Prompt 1
In two sentences, sum up the text on the persistent shared search sub-agent.
Prompt 2
Using the text on the persistent shared search sub-agent, explain why routing lookups through one searcher lowers cost.
Prompt 3
Retype the part of the text on the persistent shared search sub-agent starting with "When to apply¶" and going on through "overlap is low.".

Selected text
Persistent Shared Search Sub-Agent for Output-Token Reuse¶

Route repository lookups through one persistent search sub-agent so a region is explored and described once, cutting the redundant output tokens that dominate multi-agent cost.

A persistent shared search sub-agent is a single long-lived agent that owns all repository exploration for a multi-agent system. Instead of each worker independently searching and re-describing the same files, workers query the shared searcher, which keeps a record of prior lookups, skips already-covered regions, and returns compact location references rather than full file contents (Cho et al., 2026).

When to apply¶

The pattern pays off only under specific conditions. Apply it when all of these hold:

Large repository, high exploration overlap. Multiple agents repeatedly search the same modules. The redundant fraction of generated output scales with agent count, so the savings grow with overlap and shrink to nothing when overlap is low.
Output-dominated workload. Agents generate a lot of text describing what they found. If agents mostly read and rarely re-emit large descriptions, the output-token saving is small, and input-side prompt caching is the better spend.
Latency tolerates a shared lookup hop. A single searcher serializes queries. The work must tolerate that hop without the searcher becoming a throughput bottleneck.
Working tree is stable during the episode. Cached search records assume the code they point at has not moved.

If any condition fails, keep workers self-sufficient or apply per-agent output distillation instead — see When This Backfires.

Why it works¶

The mechanism rests on a measured cost asymmetry: generating an output token consumes roughly 30 to 1,000 times the energy of processing an input or cached token (Cho et al., 2026). Multi-agent systems inflate per-episode output because independent agents re-explore overlapping repository regions, each re-generating descriptions of the same code.

Routing lookups through one persistent searcher cuts output volume on two axes:

Deduplication: a region the searcher has already covered is described once, not once per agent.
Distillation: the searcher returns file-location references instead of full contents, so each response is shorter.

The expensive axis (output) shrinks while the cheap axis that gets removed is the cached input re-reads. So total cost drops without changing task outcomes. On SWE-Bench Verified, this cut per-episode GPU energy by roughly 25% at equivalent task performance (Cho et al., 2026).

This is the inverse coordination move to fan-out. Fan-out isolates each worker's input context but leaves every worker re-exploring. The shared searcher centralizes exploration to remove redundant output.

Diagram¶

graph TD
    W1[Worker A] -->|query| L[Persistent Searcher]
    W2[Worker B] -->|query| L
    W3[Worker C] -->|query| L
    L -->|location refs| W1
    L -->|cached refs| W2
    L -->|cached refs| W3
    L --- M[(Search Record)]

Worker B and C receive cached references for regions Worker A already explored — those lookups never re-generate full descriptions.

When this backfires¶

Centralizing search reintroduces shared state, which carries its own failure modes:

Small repos or short episodes: exploration overlap is minimal, so the searcher is pure overhead. It is a process to maintain and a latency hop that buys negligible output savings.

Collected data entries
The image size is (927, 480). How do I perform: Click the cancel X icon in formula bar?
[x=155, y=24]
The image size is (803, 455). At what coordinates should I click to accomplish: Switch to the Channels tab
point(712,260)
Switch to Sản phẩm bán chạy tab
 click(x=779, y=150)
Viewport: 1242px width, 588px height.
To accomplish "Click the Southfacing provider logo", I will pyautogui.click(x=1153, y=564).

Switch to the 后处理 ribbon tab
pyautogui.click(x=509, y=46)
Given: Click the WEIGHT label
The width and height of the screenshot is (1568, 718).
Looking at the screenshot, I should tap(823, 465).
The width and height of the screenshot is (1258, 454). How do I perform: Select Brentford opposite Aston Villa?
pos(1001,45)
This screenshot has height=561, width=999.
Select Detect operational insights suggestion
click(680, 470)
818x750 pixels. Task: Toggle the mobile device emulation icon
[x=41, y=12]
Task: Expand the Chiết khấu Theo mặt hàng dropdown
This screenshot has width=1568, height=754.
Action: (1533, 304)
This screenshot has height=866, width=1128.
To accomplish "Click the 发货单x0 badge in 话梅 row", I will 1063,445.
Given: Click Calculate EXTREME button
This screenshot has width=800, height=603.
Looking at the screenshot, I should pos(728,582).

Worked solution 1
A persistent shared search sub-agent is one long-lived agent that handles all repository exploration for a multi-agent system. It keeps a record of past lookups and returns compact location references instead of full file contents, which saves the most when the repository is large, agents overlap heavily, output dominates, latency allows a shared hop, and the working tree stays stable.

Worked solution 2
Generating an output token uses roughly 30 to 1,000 times the energy of processing an input or cached token. The shared searcher cuts output by describing an already-covered region once instead of once per agent, and by returning file-location references instead of full contents. Because the expensive output shrinks, total cost drops without changing task outcomes.

Worked solution 3
When to apply¶

The pattern pays off only under specific conditions. Apply it when all of these hold:

Large repository, high exploration overlap. Multiple agents repeatedly search the same modules. The redundant fraction of generated output scales with agent count, so the savings grow with overlap and shrink to nothing when overlap is low.